Una pregunta clave es, ¿por qué seguir jugando a los 43 años? Las respuestas pueden ser variadas, pero Mazzarino, contundente como cuando mete uno de sus habituales triples, señala dos que conmueven y emocionan: “Porque me da miedo el día del retiro y porque después de 34 años de carrera sigo amando tanto jugar al básquetbol como cuando empecé a los nueve”. El silencio en la charla le indica que queremos más detalles y él agrega que su vida “siempre fue muy rutinaria. Viví para ser jugador e hice todo lo debía. Aunque tengo algunas inversiones comerciales, me cuesta dejar, no imagino cómo será mi vida después de jugar. No sé cómo reaccionaré, si podré seguir en la actividad como entrenador. Hoy sigo disfrutando del básquetbol y pienso seguir hasta que no pueda más. De la mente estoy perfecto, aunque el cuerpo me va abandonando de a poco”.
Otra incógnita no menos vital es, ¿hasta cuándo va a seguir jugando? Mazzarino recuerda que “cuando volví de Italia firmé por tres años, pensado que sería el final. Pero después firmé por una temporada más. Y luego por otra. Veremos cuando termine esta Liga. Yo no me pongo un límite. Si sigo como ahora y Malvín u otro equipo me quiere, ¿por qué no seguir?”

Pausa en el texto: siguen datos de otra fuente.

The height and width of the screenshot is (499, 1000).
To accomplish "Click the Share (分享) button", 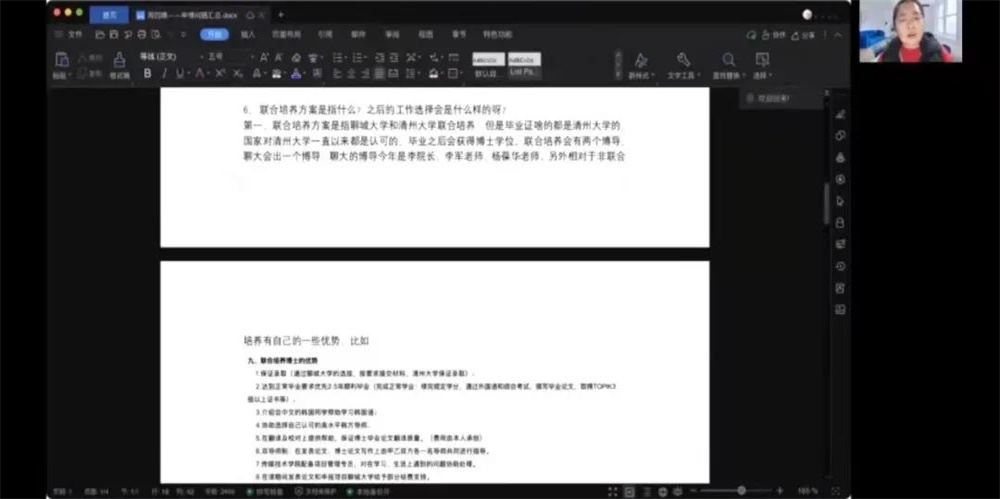I will [x=806, y=34].

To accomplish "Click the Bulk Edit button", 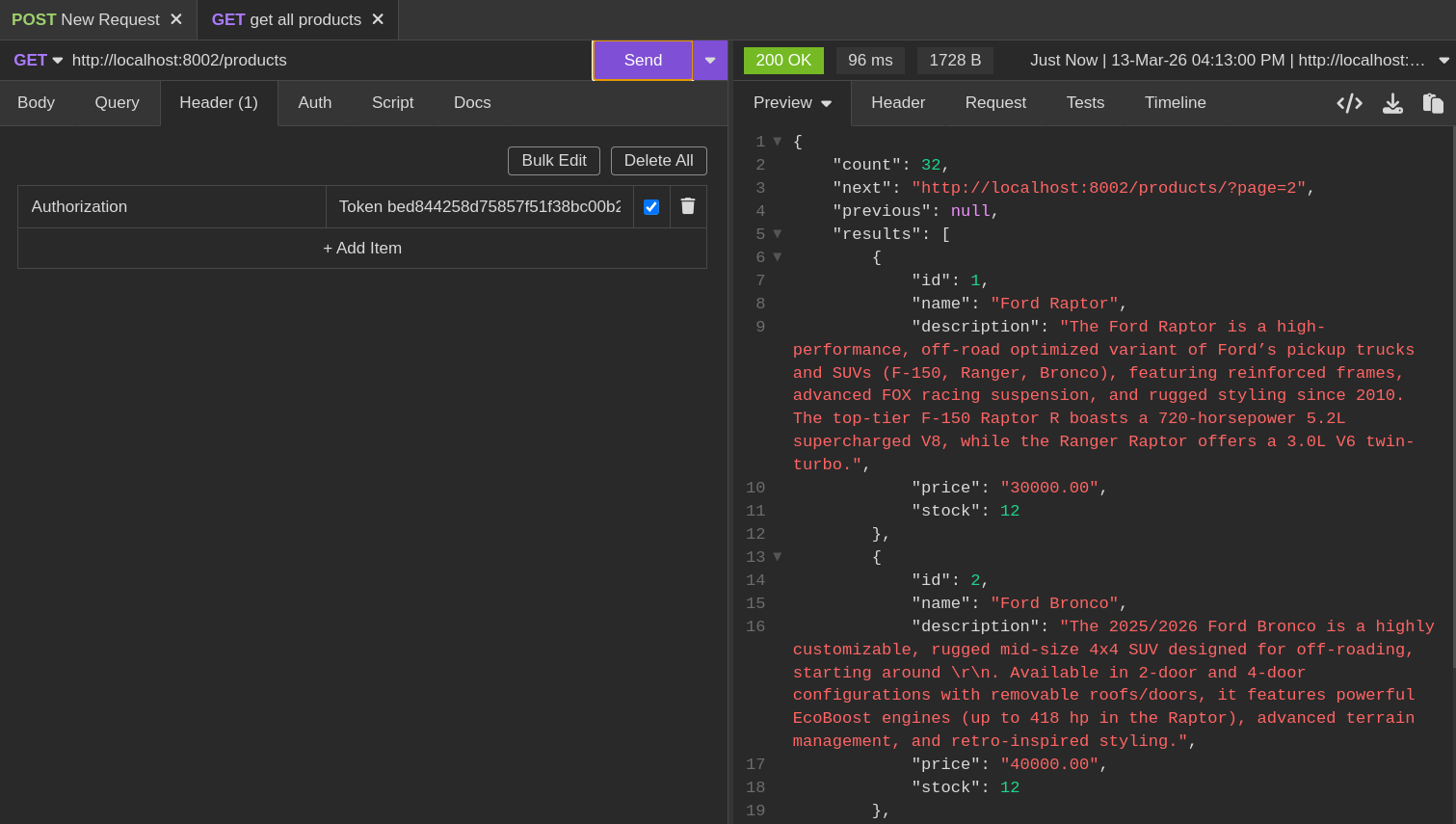I will [x=553, y=161].
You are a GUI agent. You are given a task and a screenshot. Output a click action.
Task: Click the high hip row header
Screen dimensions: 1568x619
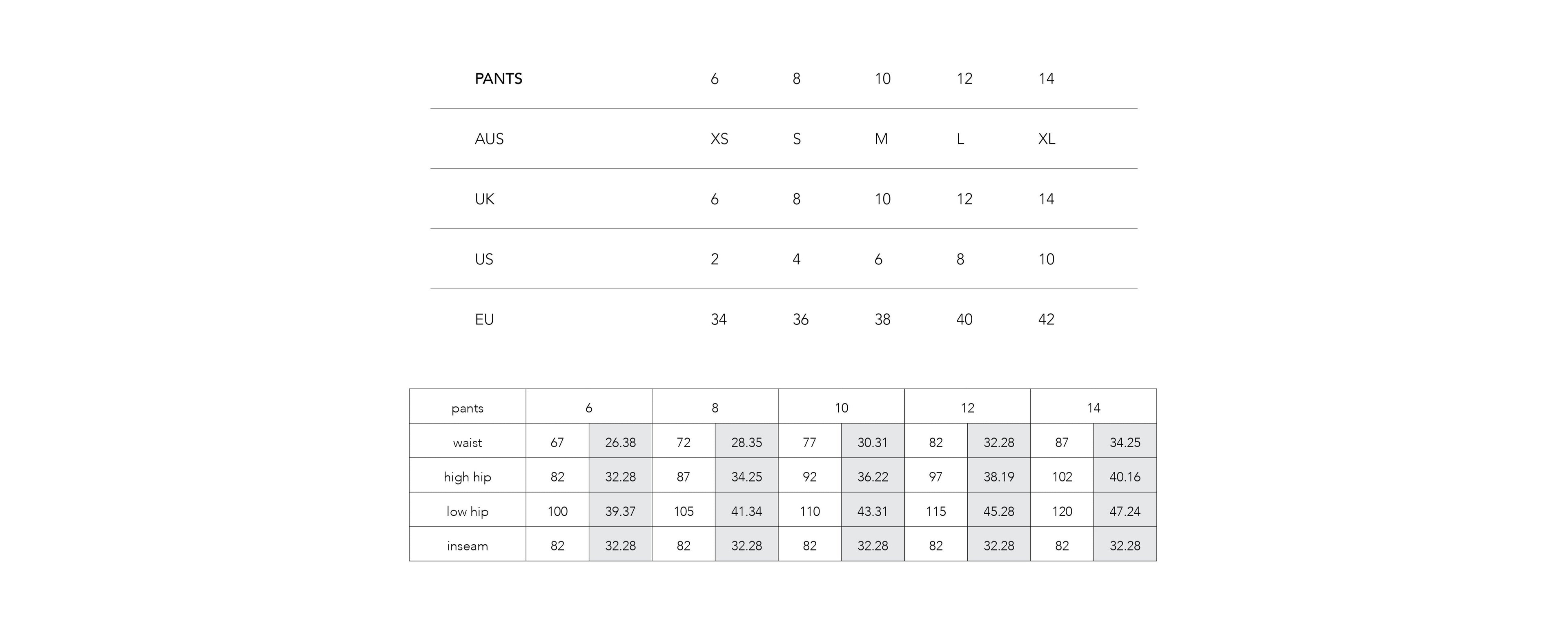(x=468, y=475)
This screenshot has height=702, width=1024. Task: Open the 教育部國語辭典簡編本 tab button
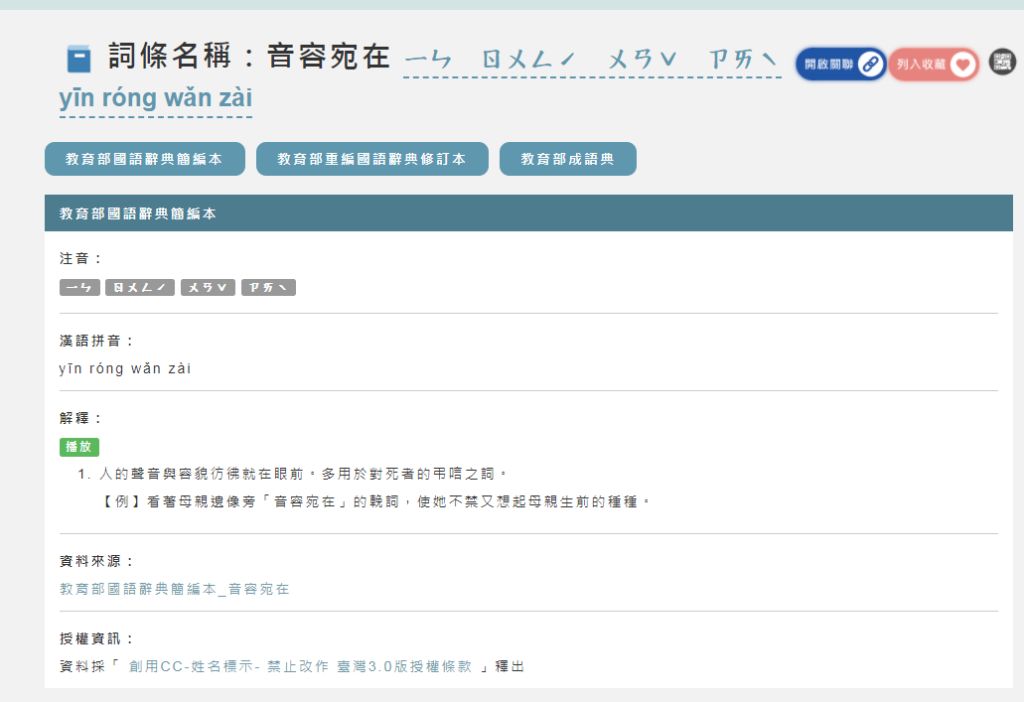point(144,159)
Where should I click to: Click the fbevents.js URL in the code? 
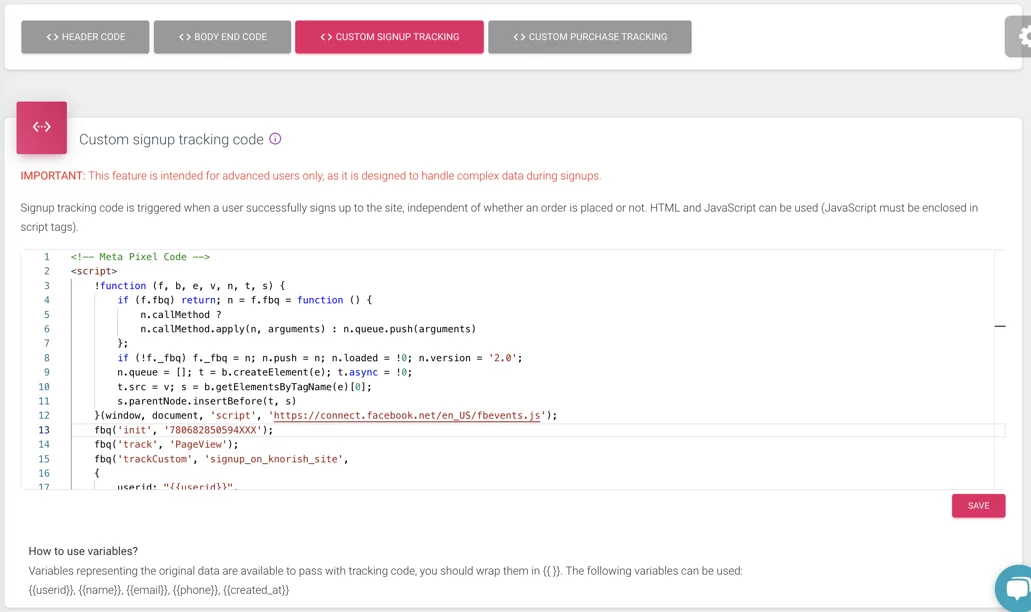[407, 415]
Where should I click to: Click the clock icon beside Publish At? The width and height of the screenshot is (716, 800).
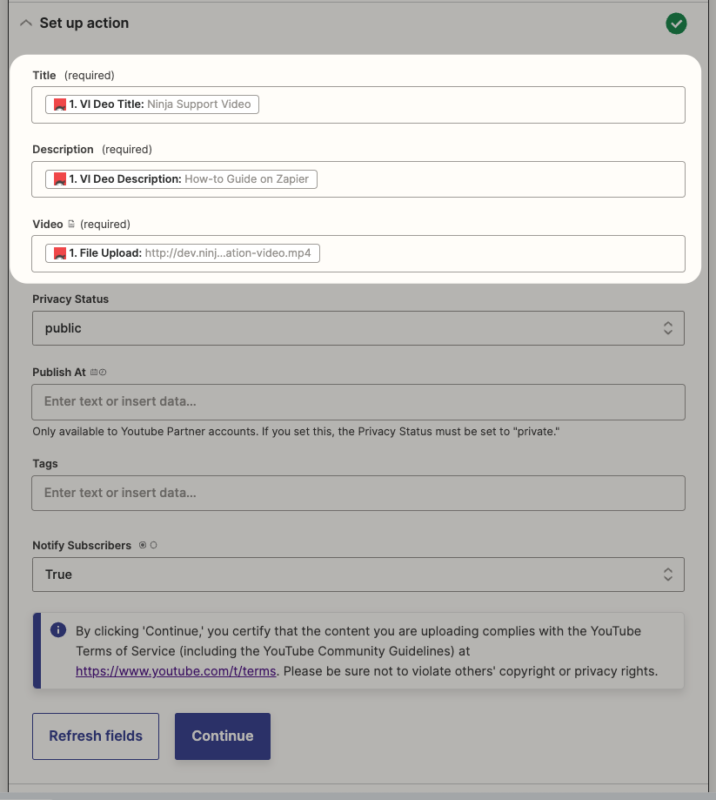click(102, 371)
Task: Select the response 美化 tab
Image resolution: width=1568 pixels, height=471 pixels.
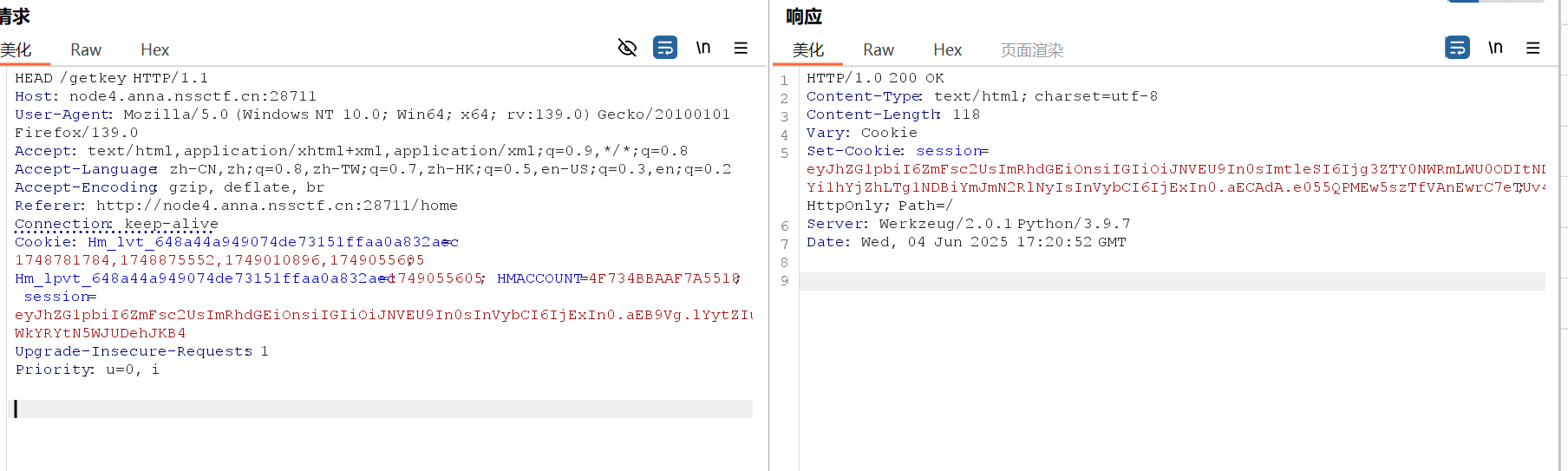Action: pyautogui.click(x=808, y=50)
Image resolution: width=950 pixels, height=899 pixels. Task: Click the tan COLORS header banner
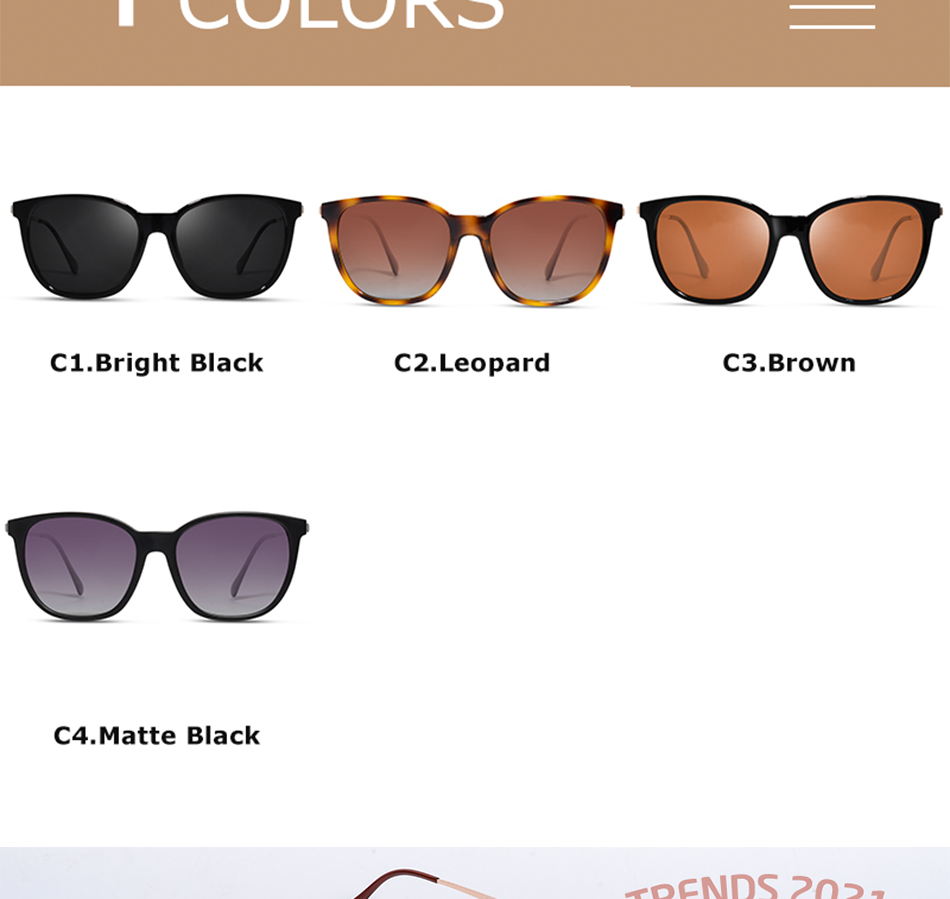475,42
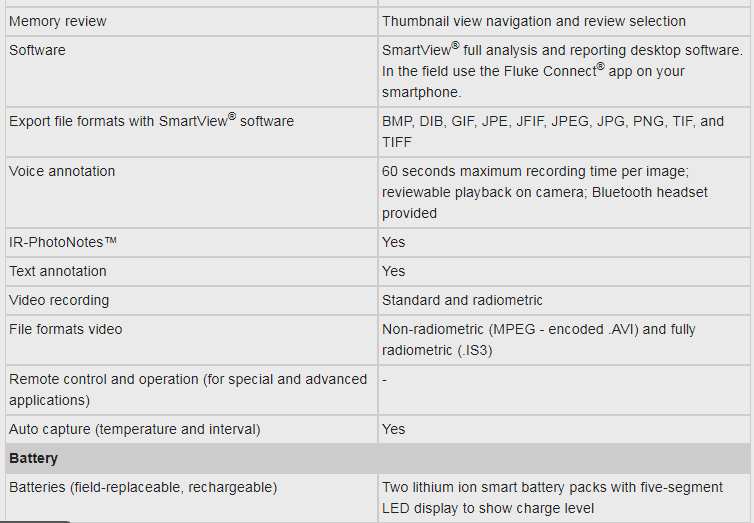Viewport: 754px width, 523px height.
Task: Click the "IR-PhotoNotes" row label
Action: pyautogui.click(x=63, y=242)
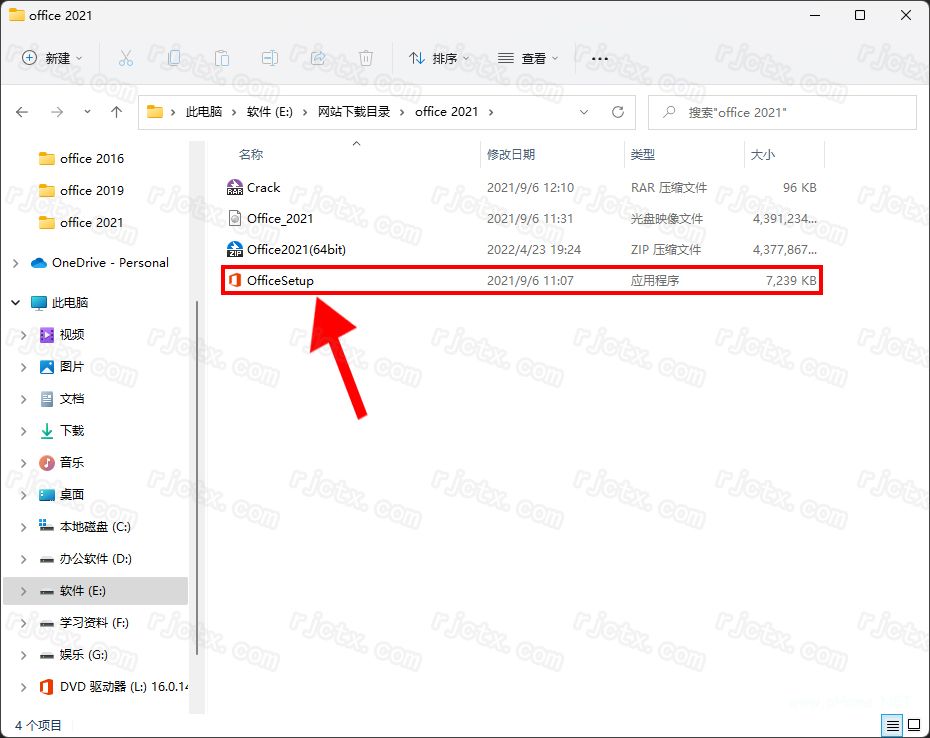Open the See more ellipsis menu
Viewport: 930px width, 738px height.
pos(599,59)
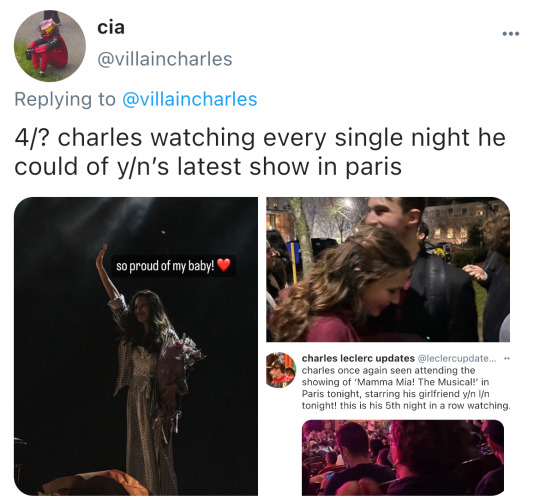Click the 'Replying to' gray label
This screenshot has width=540, height=500.
point(65,99)
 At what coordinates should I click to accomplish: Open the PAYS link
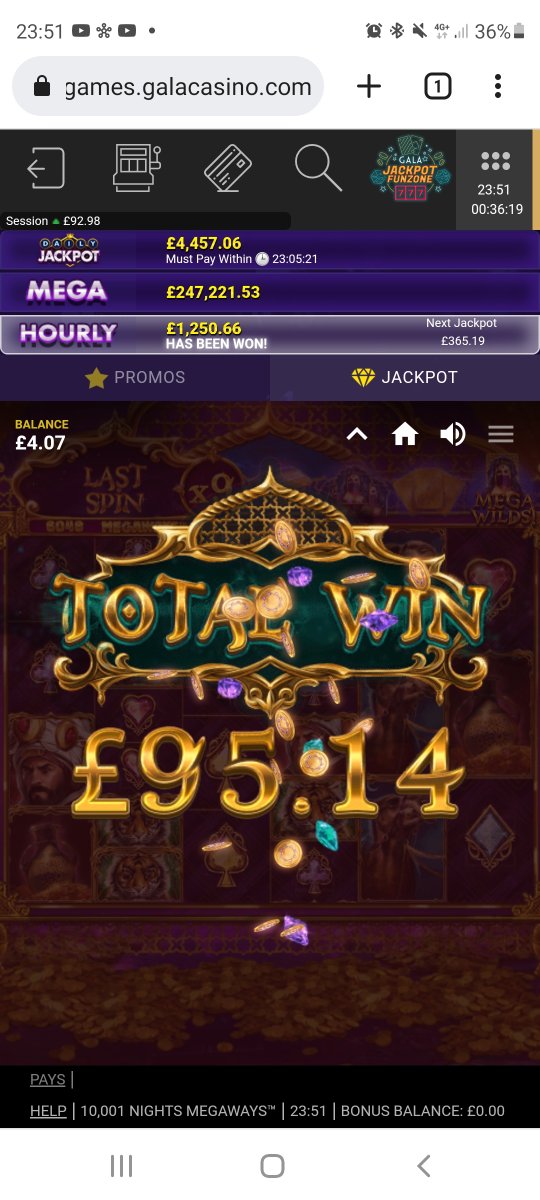(x=48, y=1079)
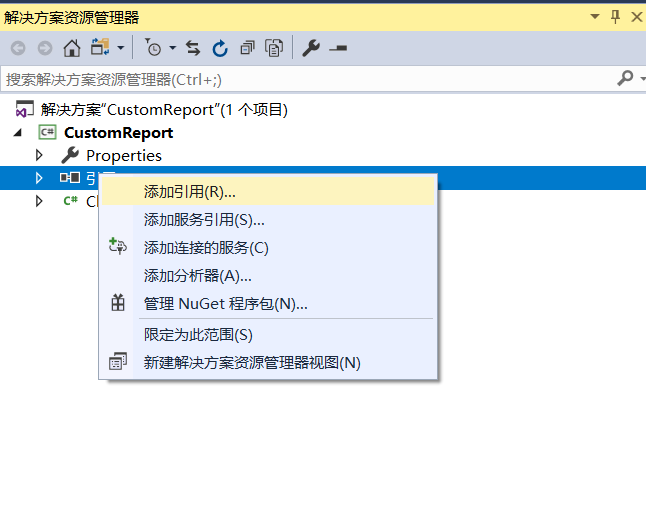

EN CANCHA ABIERTA Y LLUVIA
Una carrera profesional de 25 años suena asombrosamente extensa. Tanto que parece difícil poder mirar hacia atrás con nitidez. Sin embargo, el tirador uruguayo ve muy claro “de dónde salí, de una ciudad pequeña y que aprendí a jugar en una cancha abierta, aun en días de lluvia. Que a los 15 años tuve que dejar Salto, alejarme de mi familia y mis amigos y estar solo en Montevideo para poder cumplir el sueño de ser jugador de básquetbol. Y también veo que llegué a ser profesional en Uruguay y después viví 11 años en Italia, que fue lo que más disfruté en mi carrera. Viví las exigencias y las comodidades del profesionalismo. Cosas buenas, como las amistades que logré y todo lo que aprendí, más de las derrotas, que de los triunfos.
También hubo cosas malas, como no llegar a tiempo desde Europa a ver a mi papá antes de morir.